The cost of the cremation is similar to that of humans and will vary from one place to the next. The process though for animals is most often charged by the weight of the create not by the species. Though some places do charge extra for exotic reptiles or animals that have died of illness or communicable disease.
The prices vary from $50 -$350, depending on the weight of the reptile. The lowest cost would be for a communal cremation, and no ashes would be returned. The middle would be private and the ashes, in this case, would be returned and the highest is for personal, of course with a return of the ashes.
There are other costs and services and products that you can add on to make it more memorable for you and to help you grieve.
- Pick-up– Some times a reptile dies and we cannot bring it to the crematorium. This may because it is closed, outside business hours, it is the weekend, or over the holidays. The cost is usually around $40 for this and could be a bit more if they have to drive even further to pick up your pet.
- Viewing- If it is not included in the price of the cremation, it is around $40 for you to view the process, even more, if you rent it out for yourself and your family.
- Urn/ Special Container– A basic urn is around $100.00 but can range up to $1,000 if it is extravagant. You can find them online or even bring your own to have the ashed deposited into.
What do I do with the ashes of my reptile?
This is often the most common type of question that people have, they are unsure of what to do with the ashes of their deceased friend.
Here are some different ideas for you to think about. remember there are no right or wrong things to do with the ashes everyone is different and you should do what feels best.
- Urn– As with human remains this is the most common and traditional of all them and you can buy them from the crematorium or bring your own.
- Jewelry or a keychain- With this option, you can have your reptile with you where ever you go. There are many businesses out there now that can help you with this, you can even have the piece crafted into the shape of your reptile.
- Headstones/ Memorials- If you are having a cremation and want to have a burial or memorial as well, you could have the ashes mixed in with the concrete in the construction of the piece. You could put all of the ashes in or leave some behind to bury in front of the headstone. They even have a memorial that has an urn on the front to put in the ashes.
- Boxes-This is a simple yet tasteful way to have the remains stored and you can customize it to your home decor of the characteristics of the pet. It can be a homemade wooden box or something like a jewelry box, there are a lot of possibilities.
- Art/Diamonds- By mixing the ashes in with such things as the paint you could have a picture commissioned or do one yourself. Some people also have them mixed in with glass to make blown glass. If you have enough money and really want to go big having a diamond pressed is another option.
- Burial- Where you put them into a regular urn, biodegradable on or simply just scattered them underground burial is a nice send-off you the ashes of your pet.
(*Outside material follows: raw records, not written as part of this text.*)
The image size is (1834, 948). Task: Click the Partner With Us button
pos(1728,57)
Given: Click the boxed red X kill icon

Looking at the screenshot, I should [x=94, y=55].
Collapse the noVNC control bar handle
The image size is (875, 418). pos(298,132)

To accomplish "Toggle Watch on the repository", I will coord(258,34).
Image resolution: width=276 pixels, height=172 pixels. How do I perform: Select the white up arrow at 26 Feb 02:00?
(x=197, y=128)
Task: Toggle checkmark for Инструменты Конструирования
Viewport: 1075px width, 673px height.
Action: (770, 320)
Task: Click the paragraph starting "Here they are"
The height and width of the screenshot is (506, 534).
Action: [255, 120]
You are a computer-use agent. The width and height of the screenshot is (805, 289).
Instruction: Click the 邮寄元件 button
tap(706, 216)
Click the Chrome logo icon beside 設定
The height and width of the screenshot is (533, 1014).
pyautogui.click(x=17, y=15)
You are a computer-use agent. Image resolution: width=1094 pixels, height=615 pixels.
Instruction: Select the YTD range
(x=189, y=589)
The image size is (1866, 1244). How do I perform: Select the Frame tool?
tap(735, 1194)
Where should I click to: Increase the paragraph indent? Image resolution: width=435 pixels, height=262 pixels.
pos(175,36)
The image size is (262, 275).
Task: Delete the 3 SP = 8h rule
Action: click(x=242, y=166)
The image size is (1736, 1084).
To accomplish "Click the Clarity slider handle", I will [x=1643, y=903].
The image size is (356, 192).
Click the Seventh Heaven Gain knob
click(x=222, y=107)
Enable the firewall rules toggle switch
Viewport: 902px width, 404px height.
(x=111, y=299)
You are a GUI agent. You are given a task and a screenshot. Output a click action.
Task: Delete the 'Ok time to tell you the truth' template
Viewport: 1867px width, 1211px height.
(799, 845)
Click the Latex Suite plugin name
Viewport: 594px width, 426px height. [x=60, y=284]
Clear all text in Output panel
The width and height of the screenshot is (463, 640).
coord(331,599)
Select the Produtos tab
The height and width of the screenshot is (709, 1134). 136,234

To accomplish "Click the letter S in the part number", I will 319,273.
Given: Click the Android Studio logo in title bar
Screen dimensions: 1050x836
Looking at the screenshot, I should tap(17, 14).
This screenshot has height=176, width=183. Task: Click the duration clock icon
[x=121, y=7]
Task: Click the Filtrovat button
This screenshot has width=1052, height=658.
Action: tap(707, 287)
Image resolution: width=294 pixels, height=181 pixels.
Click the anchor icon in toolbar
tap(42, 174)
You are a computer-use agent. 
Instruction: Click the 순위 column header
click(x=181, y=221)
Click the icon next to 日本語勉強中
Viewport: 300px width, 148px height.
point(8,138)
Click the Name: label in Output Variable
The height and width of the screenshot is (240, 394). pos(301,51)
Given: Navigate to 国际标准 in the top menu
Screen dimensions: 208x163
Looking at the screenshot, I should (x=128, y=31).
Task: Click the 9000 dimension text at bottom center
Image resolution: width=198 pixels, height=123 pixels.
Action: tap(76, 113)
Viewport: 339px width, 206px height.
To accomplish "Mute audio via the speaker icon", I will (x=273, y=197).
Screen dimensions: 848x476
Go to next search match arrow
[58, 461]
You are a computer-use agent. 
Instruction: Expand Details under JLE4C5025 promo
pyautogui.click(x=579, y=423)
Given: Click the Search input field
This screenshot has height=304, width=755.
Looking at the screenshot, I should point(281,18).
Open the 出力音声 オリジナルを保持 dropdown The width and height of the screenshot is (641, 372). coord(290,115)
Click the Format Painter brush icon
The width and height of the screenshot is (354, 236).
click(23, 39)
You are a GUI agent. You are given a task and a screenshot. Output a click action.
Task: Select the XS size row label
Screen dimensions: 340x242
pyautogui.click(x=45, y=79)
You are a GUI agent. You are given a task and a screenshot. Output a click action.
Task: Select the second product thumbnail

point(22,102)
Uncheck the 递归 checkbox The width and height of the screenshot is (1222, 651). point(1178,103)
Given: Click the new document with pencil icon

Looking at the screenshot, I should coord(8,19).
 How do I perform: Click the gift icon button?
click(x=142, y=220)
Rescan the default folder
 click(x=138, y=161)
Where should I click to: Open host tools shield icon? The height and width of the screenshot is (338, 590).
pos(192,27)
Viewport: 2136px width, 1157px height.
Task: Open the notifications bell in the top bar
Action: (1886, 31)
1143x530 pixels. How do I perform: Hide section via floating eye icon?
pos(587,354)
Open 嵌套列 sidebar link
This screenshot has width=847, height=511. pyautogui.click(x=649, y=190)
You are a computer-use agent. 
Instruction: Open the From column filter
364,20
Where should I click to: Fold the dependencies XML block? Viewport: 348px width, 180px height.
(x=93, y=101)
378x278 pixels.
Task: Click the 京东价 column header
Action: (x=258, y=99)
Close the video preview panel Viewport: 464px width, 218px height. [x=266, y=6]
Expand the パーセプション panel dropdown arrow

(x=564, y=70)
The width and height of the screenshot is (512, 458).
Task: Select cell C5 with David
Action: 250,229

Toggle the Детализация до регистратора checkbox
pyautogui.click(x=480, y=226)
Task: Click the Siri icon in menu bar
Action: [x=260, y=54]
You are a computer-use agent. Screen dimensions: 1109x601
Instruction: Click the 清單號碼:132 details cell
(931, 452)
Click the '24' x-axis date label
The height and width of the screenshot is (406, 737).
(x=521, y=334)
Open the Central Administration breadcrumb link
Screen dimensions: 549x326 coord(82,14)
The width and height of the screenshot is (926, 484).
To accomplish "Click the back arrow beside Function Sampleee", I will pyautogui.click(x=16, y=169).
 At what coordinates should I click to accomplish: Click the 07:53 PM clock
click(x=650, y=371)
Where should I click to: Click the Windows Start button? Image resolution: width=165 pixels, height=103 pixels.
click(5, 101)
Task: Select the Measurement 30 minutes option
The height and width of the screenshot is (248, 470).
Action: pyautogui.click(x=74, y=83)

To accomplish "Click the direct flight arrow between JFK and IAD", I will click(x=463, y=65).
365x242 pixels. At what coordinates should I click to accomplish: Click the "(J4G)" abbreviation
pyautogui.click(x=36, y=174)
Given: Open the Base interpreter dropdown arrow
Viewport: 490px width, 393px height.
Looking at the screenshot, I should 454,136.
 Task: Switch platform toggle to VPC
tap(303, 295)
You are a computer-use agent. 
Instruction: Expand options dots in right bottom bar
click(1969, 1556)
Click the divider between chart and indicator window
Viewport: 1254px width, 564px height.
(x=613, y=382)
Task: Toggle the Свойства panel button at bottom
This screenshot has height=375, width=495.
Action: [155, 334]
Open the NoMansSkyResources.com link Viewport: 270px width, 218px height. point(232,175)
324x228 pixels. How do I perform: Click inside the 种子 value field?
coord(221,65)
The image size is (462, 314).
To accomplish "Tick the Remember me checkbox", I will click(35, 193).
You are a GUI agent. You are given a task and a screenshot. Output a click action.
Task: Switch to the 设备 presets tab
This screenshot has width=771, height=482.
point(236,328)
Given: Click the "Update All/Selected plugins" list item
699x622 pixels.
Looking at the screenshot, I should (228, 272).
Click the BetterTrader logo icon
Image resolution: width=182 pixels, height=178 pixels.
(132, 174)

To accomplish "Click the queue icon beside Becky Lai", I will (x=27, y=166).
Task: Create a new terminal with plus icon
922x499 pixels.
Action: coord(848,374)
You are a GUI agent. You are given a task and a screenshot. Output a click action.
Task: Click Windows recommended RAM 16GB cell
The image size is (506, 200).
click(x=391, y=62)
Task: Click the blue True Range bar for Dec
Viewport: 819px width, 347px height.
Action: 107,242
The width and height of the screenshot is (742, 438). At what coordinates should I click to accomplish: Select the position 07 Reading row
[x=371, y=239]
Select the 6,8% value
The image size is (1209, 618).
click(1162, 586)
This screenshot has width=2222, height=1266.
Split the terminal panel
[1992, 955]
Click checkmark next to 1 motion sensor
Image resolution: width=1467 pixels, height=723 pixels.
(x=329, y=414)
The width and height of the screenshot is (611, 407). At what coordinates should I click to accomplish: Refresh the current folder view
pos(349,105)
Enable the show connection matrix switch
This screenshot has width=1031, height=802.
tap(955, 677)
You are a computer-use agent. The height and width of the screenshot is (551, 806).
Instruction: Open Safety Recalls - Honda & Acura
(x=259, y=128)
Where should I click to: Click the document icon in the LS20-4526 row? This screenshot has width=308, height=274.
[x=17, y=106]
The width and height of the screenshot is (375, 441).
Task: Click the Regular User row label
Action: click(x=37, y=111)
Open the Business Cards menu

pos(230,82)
This could be a place for you to visit and remember your pet. There are a lot of pet cemeteries in every state that you could bury your pet in. Read about burying pets here in my article.
- Scattering the ashes- Some people feel that scattering the ashes of their reptile in a place that they or their pet loved is the best send-off. While it may be, make sure to check with local laws on the scattering of ashes as it may be harmful to the local environment.
If you want to pick up a quality urn or memorial for your beloved pet I would really recommend OneWorld Memorial which offers a wide range of products for both pet and human memorials. I was personally very happy with an urn I bought from them recently.
How long is the process?
A small reptile such as a chameleon could take less than 30 minutes something larger such as an iguana could take an hour or two. It really depends on the size and weight of the reptile.
What exactly happens during the cremation?
The body is placed into a chamber that is heated to around 1600 degrees Fahrenheit where it will turn the reptile into ash an bone. After the material is removed the leftover bones and fragments will be ground down to a grayish sand-like material, similar to grit and gravel.